** EXERCISE DESCRIPTION **
Look through the material below and show every line with the word "icon".

** GIVEN DATA **
——————
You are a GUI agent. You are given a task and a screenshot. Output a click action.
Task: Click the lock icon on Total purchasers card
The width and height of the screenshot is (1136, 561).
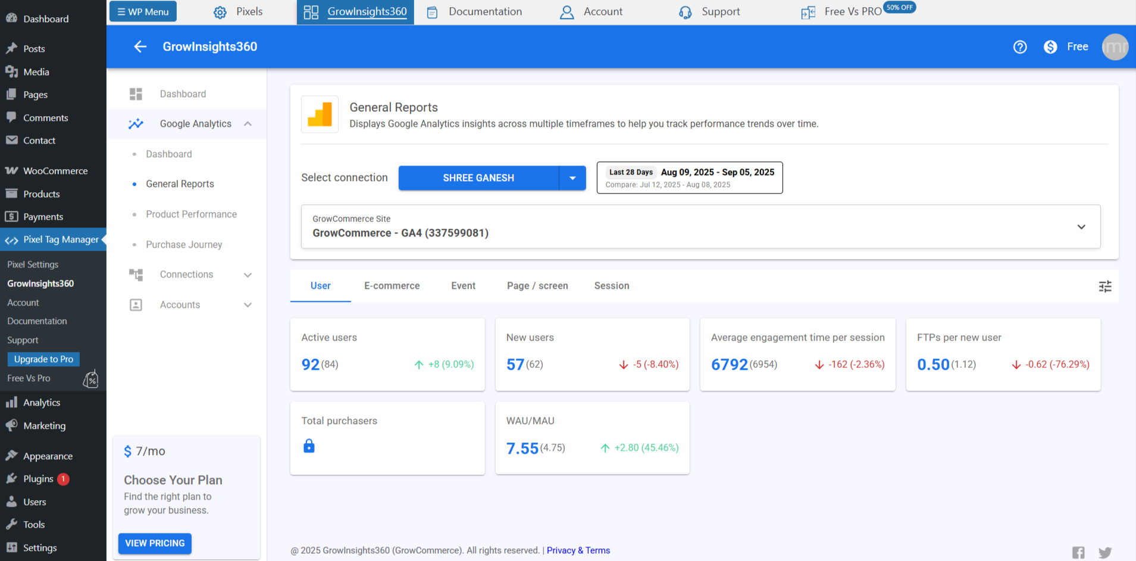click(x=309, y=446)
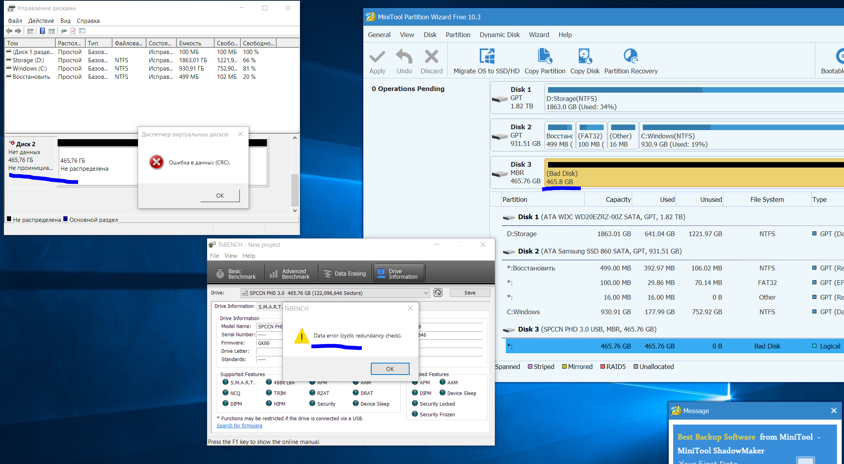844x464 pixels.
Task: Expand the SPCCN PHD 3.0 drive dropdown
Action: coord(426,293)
——————
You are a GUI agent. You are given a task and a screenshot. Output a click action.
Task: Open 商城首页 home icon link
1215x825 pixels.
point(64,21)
——————
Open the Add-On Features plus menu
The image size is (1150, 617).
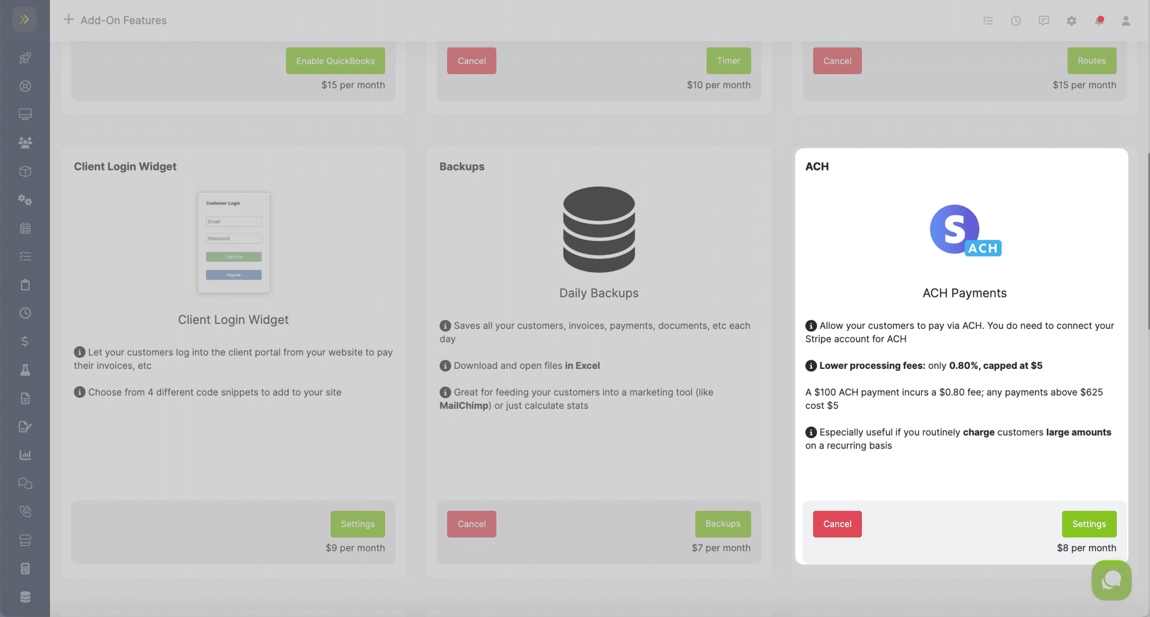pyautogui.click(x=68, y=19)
——————
** WRITTEN SOLUTION **
Task: Click the lock icon on Total purchasers card
Task: Open 商城首页 home icon link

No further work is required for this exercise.